Exercise aim: Only a number is wanted here: the count of lines in the entries below that contain the word "name".

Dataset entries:
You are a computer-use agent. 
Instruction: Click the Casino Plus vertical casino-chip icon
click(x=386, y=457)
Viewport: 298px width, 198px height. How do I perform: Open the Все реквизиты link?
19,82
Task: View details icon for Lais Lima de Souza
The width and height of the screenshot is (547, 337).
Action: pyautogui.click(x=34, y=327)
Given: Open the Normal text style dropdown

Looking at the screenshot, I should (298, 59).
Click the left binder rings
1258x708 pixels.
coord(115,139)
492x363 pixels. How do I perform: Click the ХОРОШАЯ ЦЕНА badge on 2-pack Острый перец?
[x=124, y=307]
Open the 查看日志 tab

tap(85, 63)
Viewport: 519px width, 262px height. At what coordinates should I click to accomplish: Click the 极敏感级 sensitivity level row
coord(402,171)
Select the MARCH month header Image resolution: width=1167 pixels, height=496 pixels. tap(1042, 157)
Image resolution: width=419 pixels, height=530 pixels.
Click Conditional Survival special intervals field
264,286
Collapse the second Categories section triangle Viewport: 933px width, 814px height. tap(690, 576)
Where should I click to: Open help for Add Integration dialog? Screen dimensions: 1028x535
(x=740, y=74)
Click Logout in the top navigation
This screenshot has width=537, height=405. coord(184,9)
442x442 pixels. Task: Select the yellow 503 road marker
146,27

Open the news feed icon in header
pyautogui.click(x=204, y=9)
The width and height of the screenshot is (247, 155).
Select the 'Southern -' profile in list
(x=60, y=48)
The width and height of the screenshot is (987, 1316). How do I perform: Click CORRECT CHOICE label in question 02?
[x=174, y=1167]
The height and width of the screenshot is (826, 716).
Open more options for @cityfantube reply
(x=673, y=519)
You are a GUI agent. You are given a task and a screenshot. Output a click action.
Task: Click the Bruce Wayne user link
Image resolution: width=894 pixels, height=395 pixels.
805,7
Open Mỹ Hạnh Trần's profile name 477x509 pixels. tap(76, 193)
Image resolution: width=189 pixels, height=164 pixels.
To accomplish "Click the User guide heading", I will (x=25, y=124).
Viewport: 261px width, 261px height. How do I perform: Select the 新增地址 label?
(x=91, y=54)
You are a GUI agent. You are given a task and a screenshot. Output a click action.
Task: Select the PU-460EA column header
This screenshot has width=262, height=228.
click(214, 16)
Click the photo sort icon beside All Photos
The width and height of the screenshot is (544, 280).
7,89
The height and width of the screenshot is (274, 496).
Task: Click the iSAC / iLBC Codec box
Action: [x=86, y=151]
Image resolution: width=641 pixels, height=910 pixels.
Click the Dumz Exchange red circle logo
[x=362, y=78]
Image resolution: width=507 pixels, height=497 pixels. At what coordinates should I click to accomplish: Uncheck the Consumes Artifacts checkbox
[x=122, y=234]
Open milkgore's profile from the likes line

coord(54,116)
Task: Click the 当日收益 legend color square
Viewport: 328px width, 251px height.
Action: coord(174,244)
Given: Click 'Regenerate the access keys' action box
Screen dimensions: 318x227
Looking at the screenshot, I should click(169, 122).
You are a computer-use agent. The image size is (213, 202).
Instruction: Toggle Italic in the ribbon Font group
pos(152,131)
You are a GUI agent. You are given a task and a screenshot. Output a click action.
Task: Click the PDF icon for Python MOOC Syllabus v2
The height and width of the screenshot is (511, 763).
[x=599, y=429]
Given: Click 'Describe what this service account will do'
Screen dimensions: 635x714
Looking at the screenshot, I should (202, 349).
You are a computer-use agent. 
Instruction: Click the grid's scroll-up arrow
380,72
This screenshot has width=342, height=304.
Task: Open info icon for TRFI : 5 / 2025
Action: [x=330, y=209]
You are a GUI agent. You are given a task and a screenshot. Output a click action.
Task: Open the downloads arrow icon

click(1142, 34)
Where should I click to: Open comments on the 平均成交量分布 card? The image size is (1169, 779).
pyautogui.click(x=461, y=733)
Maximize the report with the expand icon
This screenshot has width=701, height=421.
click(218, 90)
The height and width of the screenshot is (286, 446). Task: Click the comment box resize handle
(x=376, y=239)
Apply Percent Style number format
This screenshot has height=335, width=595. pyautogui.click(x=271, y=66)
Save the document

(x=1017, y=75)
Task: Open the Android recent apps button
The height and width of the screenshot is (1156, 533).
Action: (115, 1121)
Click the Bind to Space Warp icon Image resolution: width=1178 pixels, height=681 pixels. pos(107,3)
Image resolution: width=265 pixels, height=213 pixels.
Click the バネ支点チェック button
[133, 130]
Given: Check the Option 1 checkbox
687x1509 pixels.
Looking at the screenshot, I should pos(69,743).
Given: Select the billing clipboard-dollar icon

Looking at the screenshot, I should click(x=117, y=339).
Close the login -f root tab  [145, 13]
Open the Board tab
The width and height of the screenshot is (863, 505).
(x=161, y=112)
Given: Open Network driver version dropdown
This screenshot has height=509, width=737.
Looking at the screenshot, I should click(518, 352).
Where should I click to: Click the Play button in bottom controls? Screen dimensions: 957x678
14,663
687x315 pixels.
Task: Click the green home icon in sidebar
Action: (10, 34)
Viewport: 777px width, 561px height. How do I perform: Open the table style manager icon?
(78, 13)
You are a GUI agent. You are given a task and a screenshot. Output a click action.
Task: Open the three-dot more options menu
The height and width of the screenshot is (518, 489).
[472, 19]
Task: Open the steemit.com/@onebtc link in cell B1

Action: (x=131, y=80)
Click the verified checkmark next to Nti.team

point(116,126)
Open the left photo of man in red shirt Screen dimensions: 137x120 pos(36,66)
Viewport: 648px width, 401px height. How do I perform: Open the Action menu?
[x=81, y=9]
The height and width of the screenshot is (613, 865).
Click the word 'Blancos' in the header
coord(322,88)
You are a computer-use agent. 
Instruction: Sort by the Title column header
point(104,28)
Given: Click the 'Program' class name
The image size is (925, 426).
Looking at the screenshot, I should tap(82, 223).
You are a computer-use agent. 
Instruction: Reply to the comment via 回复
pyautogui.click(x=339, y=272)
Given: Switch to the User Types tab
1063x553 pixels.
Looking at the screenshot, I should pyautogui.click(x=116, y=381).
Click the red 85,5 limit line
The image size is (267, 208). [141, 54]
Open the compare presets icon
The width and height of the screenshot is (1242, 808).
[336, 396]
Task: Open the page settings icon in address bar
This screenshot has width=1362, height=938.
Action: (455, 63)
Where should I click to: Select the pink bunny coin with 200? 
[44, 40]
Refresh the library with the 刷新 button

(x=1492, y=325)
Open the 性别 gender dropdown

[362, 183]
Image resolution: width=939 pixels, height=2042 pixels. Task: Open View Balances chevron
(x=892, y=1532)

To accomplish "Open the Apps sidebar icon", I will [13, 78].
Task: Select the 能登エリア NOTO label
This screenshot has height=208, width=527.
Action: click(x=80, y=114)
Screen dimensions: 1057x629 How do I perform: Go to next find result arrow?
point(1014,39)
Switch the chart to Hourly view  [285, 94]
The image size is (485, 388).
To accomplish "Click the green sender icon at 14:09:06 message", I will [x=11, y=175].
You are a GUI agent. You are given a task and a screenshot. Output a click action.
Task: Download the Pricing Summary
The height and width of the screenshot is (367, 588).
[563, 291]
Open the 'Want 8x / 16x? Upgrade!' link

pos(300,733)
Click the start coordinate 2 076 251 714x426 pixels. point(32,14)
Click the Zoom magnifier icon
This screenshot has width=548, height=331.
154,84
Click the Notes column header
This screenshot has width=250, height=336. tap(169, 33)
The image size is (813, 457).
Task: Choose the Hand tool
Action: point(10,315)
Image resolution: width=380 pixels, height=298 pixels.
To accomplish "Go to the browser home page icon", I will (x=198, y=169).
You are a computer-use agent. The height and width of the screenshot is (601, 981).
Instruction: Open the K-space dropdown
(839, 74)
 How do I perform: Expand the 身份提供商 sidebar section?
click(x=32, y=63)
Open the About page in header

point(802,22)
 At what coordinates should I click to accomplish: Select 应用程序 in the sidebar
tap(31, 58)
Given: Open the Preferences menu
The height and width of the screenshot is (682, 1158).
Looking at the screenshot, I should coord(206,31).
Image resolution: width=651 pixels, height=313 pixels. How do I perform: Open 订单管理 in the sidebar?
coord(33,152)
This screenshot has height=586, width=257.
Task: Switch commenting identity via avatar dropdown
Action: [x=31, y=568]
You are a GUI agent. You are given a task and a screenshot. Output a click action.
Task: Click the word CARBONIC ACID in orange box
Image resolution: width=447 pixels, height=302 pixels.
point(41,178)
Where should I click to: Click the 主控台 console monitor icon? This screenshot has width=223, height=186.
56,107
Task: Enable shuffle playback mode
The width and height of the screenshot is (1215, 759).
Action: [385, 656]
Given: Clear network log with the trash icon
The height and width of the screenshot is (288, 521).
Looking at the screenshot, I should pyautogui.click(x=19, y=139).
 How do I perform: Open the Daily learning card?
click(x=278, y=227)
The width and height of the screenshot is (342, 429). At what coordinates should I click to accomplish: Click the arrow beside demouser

Reply: 2